Chinese people have showered Zuckerberg with praise after the 31-year-old magnate announced, following the birth of the couple's daughter, that he would donate 99 percent of his Facebook shares, currently worth about $45 billion (roughly Rs. 2,99,318 crores).
"He's really a special tycoon, living in an ordinary house, wearing ordinary clothes, and finds an ordinary-looking wife," another Weibo user wrote.
Under the hashtag "Zuckerberg donated 99 percent of his shares," the topic had garnered around 5 million views since it was posted yesterday, state-run Global Times said in its report featured on the front page.
Some pointed out the marked contrast between US entrepreneurs and their Chinese counterparts who are accused of being stingy.
"The wisest person donates his money to medical care. I hope the tycoons and celebrities in China can pay more attention to the environment, healthcare and education, buy fewer luxury race cars," one Weibo user wrote.
Others mentioned the reluctance of many of China's wealthy to attend a dinner hosted by Warren Buffett during a 2010 trip to China to promote philanthropy.
China this year has beaten the US for the first time in the number of dollar billionaires whose numbers have climbed to 596 over Americas 537, the most in the world, despite a slowdown in the worlds second-largest economy.

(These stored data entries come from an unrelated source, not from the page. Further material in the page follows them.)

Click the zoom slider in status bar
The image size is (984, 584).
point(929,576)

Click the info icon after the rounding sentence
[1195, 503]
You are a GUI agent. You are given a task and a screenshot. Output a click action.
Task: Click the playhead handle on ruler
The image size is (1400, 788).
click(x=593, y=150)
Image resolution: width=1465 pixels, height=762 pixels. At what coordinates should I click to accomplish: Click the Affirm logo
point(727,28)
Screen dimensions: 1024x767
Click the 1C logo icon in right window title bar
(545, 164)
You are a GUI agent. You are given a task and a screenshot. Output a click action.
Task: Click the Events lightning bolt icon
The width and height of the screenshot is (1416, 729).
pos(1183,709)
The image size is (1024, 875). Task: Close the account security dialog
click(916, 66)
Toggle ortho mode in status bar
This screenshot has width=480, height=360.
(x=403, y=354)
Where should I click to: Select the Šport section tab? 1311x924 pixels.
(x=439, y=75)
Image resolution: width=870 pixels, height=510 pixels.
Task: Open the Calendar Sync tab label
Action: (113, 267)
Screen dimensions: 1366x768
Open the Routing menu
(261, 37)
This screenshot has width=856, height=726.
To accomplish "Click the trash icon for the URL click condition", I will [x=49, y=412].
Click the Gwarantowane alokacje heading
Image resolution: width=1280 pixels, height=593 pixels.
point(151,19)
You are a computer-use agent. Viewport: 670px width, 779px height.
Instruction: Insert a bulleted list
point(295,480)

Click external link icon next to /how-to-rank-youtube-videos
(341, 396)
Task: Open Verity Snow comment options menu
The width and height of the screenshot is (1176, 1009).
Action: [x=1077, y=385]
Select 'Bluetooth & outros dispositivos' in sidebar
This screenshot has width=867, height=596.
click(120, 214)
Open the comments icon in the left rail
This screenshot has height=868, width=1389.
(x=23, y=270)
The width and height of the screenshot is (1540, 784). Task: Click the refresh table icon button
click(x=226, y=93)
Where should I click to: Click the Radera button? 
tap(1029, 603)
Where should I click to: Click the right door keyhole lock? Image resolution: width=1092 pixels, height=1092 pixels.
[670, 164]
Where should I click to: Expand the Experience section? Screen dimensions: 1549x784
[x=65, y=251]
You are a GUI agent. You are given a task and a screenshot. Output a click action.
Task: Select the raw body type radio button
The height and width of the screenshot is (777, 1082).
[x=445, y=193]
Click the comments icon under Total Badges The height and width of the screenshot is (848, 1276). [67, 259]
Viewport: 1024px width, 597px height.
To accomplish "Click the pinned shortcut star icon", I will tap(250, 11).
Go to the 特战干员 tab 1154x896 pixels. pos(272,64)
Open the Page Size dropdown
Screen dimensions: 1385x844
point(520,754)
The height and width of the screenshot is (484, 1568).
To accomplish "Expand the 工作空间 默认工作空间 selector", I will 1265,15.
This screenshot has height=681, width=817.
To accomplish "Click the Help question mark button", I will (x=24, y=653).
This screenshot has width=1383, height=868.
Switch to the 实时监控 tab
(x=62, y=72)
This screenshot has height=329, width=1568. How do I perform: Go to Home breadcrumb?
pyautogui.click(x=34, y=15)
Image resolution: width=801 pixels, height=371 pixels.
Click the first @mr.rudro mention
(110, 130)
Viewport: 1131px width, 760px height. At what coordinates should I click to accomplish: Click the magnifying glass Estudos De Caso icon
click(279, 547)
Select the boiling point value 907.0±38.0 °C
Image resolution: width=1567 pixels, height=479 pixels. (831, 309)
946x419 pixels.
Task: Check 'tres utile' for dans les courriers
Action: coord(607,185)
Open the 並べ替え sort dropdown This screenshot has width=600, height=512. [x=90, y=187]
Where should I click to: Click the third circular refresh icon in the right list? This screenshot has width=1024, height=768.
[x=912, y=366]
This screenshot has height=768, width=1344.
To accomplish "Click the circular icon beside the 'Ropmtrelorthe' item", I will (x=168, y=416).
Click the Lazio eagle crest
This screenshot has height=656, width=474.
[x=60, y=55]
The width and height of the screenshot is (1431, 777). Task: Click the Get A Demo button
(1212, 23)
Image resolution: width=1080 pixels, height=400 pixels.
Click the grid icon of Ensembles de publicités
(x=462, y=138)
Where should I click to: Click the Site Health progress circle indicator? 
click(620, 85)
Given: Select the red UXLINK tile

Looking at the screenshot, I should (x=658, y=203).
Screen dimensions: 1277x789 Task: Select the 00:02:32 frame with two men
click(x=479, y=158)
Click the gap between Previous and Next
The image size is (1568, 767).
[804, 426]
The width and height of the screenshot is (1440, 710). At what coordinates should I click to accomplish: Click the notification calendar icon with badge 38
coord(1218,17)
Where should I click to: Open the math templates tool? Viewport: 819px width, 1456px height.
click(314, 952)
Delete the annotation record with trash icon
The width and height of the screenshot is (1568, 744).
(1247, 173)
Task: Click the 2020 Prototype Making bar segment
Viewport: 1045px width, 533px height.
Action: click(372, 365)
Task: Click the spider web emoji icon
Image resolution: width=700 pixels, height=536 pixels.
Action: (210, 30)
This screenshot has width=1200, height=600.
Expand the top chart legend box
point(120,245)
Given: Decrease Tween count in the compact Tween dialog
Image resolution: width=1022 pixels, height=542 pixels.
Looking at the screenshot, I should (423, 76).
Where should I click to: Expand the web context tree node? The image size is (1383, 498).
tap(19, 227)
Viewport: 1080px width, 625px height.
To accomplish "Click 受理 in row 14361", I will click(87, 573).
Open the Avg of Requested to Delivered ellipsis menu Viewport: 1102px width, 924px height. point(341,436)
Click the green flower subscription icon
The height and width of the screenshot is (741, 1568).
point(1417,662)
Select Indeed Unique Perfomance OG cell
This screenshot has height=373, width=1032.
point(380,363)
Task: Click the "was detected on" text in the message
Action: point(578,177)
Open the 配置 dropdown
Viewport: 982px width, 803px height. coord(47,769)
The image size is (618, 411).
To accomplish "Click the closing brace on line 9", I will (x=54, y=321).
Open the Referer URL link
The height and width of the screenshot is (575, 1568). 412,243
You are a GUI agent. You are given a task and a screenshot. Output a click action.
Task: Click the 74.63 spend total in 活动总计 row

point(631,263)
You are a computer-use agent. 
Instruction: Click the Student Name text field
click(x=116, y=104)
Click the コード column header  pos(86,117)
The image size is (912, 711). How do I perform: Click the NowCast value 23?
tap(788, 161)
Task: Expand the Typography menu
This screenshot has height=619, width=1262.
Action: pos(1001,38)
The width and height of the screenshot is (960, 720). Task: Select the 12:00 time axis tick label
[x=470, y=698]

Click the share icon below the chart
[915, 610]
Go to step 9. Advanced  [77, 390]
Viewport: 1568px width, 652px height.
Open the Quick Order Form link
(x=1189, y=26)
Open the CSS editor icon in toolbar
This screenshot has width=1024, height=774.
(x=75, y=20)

The Communist giant now has the world's largest number of billionaires as their numbers rose sharply as a "staggering" 242 joined the list in the last year, Shanghai-based luxury magazine publisher Hurun Report said in October.
Public pressure on China's rich has grown in recent years, especially after major disasters.
At a speech at Peking University in September, Alibaba founder Jack Ma fleshed out the reasons why he was not donating most of his money like some Western philanthropists.
"Chinese entrepreneurs have limited resources. Their first responsibility should be to use their money for investment, create more jobs and wealth," said Ma, the second highest billionaire of China.
Mao Shoulong, a professor of public administration at the Renmin University of China, said that it's unfair to draw comparisons between Chinese and American philanthropists, since philanthropy has been thriving in the US for more than a century, while it is relatively new in China.
"Chinese entrepreneurs haven't been rich for that long. It might be unacceptable for them to donate most of their wealth which they worked hard for, but their concept will change with time," Mao said.